Good Party: Hill-Lewis 'denies the reality' of the effects of ongoing spatial apartheid in Cape Town

JM

Jabulile Mbatha

19 October 2025 | 8:36

The party was responding to continued violence in the Cape Flats including a shooting from Friday night that reportedly left seven people dead.

Good Party: Hill-Lewis 'denies the reality' of the effects of ongoing spatial apartheid in Cape Town

FILE: Cape Town Mayor Geordin Hill-Lewis. Picture: @CityofCT/X

The Good Party has expressed concern over what it calls Cape Town Mayor Geordin Hill-Lewis's failure to acknowledge the ongoing effects of spatial apartheid in the city.

The party was responding to continued violence on the Cape Flats, including a shooting from Friday night that reportedly left seven people dead.

Good said the country must confront the complex social and structural conditions that continue to fuel crime and violence in historically marginalised communities.

The Good Party argued that spatial apartheid was not a myth, but a deliberate system of forced removals that pushed people of colour into underdeveloped, under-serviced townships with long-term impacts that are still being felt today.

The party said unemployment and crime were especially high in these areas and that better policing alone won’t solve the crisis.

Good secretary-general, Brett Herron, said the crisis demanded a comprehensive plan for social and spatial redress.

"We have to address the litany of interrelated built environment and socio-economic conditions. Obviously, unemployment and poverty, which are rife in these areas, are a major factor, but so too is overcrowding due to extreme residential densities, creating slum conditions.
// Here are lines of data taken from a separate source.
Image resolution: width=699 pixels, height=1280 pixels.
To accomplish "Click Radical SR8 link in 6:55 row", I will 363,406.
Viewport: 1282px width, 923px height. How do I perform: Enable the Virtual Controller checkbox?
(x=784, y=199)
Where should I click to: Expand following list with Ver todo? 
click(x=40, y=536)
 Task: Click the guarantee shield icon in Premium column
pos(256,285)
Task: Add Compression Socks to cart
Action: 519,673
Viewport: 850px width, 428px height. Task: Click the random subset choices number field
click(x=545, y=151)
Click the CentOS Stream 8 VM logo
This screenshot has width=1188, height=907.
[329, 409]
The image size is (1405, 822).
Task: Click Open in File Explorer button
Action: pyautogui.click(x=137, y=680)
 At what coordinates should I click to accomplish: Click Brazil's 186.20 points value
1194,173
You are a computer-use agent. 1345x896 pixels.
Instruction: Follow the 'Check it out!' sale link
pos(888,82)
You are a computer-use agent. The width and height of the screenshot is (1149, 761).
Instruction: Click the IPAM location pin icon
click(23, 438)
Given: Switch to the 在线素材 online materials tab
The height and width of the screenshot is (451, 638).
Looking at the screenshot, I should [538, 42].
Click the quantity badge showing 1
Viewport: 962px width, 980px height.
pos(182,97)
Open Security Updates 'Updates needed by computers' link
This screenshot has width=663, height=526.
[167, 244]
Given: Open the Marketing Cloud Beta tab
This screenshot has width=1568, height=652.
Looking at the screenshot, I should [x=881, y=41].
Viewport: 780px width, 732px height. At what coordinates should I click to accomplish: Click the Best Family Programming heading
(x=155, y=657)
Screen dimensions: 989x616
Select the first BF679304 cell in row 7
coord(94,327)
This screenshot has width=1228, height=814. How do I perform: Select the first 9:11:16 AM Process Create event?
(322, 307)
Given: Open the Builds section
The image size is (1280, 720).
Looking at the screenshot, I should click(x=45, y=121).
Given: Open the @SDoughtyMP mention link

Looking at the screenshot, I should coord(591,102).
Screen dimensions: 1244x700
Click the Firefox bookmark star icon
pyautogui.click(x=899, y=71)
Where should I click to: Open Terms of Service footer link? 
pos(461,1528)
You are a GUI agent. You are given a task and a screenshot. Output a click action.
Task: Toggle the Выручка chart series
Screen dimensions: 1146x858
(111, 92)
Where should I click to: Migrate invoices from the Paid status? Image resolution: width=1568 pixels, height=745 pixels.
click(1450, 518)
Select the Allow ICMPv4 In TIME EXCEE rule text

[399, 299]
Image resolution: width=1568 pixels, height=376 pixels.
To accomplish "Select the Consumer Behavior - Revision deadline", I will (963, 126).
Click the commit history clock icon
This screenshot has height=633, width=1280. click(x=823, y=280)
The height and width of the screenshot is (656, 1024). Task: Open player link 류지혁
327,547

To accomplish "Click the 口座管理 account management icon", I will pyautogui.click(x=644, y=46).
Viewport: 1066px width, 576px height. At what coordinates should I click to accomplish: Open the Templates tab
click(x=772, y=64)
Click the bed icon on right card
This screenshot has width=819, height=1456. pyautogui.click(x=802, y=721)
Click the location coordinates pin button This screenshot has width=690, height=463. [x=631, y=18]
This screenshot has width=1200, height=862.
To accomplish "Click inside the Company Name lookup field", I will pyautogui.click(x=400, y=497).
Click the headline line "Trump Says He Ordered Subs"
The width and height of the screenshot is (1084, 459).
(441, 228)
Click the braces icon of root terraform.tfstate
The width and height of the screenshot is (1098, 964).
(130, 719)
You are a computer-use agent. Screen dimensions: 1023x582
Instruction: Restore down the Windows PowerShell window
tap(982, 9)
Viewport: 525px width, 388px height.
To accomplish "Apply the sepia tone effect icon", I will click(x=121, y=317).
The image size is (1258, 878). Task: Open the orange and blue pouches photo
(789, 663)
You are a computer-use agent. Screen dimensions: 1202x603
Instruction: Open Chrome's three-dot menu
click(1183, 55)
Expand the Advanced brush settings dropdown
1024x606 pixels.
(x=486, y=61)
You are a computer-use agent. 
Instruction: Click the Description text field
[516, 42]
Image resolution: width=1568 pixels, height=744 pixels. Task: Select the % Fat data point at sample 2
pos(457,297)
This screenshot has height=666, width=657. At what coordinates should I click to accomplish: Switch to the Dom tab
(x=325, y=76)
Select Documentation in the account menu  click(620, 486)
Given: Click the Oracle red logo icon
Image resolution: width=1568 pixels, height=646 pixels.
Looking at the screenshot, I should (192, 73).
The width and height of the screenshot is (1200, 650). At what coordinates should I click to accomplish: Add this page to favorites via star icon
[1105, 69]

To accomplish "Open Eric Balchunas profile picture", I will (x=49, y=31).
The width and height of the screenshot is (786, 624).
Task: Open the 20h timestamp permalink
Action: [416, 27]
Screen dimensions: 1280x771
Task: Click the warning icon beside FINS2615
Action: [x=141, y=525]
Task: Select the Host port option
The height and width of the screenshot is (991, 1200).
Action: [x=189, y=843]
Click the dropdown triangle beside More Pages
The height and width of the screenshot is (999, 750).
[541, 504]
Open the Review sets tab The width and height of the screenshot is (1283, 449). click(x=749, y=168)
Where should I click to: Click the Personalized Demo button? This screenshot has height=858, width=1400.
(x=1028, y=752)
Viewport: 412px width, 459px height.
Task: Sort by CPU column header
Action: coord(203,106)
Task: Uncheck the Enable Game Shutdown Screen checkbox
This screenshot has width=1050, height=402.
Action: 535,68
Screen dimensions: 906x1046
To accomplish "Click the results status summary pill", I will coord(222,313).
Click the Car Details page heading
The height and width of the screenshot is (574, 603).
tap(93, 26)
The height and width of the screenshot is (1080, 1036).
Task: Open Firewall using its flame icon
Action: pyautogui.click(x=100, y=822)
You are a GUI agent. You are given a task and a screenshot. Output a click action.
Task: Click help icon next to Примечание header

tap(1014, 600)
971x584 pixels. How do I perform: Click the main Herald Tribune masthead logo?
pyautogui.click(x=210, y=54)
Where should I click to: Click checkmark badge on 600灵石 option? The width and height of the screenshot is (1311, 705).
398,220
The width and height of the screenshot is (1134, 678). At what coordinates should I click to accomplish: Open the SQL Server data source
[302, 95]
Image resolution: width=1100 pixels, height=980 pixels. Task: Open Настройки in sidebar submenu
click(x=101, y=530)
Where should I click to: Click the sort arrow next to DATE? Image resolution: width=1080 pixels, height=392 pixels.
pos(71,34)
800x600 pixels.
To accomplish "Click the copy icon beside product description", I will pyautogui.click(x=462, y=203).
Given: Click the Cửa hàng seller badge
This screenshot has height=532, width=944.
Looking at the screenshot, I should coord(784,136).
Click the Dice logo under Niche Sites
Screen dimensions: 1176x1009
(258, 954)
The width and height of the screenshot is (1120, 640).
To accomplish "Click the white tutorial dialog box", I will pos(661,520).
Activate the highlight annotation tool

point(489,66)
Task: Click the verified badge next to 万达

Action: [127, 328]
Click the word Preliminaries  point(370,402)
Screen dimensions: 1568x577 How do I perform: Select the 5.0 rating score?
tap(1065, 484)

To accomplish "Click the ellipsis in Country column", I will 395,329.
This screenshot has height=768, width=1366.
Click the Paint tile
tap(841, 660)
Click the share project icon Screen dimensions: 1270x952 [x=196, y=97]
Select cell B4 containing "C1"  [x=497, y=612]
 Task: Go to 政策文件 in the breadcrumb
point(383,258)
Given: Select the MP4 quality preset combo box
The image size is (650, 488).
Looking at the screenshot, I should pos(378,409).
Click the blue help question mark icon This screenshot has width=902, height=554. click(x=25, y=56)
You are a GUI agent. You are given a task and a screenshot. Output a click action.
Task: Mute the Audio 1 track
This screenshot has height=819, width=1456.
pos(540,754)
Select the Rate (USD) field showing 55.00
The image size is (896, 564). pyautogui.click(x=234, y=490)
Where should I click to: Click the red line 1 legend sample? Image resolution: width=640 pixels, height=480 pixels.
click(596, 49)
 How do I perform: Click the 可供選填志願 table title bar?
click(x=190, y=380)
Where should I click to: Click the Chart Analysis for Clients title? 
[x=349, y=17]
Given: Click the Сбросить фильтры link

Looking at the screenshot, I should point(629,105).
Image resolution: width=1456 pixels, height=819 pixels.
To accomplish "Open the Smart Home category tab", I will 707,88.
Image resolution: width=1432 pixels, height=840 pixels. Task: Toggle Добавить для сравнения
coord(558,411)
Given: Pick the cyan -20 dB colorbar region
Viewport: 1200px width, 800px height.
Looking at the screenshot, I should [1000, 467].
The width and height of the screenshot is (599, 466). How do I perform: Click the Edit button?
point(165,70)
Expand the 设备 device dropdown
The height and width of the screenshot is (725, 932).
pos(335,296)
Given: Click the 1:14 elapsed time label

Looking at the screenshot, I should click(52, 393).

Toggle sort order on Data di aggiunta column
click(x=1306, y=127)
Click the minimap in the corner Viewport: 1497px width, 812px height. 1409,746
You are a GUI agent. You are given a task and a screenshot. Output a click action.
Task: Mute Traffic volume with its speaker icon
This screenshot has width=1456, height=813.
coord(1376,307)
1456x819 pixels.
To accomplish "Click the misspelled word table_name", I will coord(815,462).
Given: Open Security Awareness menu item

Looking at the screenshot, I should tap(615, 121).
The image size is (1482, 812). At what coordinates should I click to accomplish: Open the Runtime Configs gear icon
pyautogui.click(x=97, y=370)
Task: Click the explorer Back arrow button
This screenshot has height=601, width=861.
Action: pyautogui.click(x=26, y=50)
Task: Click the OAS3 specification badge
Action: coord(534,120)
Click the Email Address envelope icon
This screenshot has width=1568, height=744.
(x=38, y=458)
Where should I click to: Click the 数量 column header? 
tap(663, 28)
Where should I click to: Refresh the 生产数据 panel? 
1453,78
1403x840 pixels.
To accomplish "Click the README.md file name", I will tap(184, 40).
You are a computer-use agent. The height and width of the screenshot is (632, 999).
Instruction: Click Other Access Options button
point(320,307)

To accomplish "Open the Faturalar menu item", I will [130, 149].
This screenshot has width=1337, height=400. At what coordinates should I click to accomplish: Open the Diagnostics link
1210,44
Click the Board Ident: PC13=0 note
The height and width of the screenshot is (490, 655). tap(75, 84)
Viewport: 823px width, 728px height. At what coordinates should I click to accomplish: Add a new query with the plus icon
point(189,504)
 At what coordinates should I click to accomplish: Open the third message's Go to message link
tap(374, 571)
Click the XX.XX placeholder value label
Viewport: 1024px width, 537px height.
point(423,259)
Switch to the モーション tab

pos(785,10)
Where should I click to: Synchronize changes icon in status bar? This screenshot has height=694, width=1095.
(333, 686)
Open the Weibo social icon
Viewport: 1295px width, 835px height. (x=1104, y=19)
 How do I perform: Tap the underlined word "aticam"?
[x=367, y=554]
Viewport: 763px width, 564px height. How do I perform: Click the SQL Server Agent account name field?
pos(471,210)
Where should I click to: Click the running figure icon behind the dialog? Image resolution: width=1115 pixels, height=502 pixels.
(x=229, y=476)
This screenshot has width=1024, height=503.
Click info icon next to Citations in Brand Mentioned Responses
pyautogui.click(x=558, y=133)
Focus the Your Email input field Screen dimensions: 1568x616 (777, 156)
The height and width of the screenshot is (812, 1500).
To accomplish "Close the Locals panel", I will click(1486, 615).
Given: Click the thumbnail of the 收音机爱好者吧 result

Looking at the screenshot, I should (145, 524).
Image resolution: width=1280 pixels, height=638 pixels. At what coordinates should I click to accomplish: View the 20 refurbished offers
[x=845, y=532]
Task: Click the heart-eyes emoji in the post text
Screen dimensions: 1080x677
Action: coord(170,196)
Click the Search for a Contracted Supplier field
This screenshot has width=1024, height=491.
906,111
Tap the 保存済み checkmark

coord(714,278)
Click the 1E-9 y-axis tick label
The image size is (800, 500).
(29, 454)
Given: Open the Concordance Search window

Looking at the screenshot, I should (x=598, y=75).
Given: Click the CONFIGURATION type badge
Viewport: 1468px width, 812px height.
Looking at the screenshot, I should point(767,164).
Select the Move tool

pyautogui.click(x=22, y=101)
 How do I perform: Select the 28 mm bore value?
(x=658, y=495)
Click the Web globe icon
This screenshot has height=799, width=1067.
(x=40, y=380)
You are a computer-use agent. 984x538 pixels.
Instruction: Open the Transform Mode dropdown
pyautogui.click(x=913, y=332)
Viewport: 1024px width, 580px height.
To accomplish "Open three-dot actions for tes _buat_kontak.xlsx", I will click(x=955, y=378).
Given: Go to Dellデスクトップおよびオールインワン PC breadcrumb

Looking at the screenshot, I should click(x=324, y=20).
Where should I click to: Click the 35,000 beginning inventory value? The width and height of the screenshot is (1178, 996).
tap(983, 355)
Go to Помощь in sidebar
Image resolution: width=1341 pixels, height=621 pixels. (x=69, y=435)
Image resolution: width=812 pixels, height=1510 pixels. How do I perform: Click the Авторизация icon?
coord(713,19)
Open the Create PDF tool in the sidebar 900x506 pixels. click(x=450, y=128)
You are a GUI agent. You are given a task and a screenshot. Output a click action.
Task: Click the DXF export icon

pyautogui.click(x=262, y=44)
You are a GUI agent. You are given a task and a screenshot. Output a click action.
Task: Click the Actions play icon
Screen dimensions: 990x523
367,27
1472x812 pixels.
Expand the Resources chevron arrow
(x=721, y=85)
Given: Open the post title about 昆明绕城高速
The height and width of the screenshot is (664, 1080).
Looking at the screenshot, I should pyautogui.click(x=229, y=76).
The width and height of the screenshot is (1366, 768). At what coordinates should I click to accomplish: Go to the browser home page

Unfortunately, the City of Cape Town's mayor, Geordin Hill-Lewis, denies the reality of these living conditions and that their origins are in apartheid, including the Group Areas Act," said Herron.

Herron also criticised the city's proposed planning by-law amendments, which will allow more housing to be built in lower-income areas, saying this could worsen overcrowding in already densely populated communities.

Hill-Lewis has not yet responded to the latest criticism from the Good Party.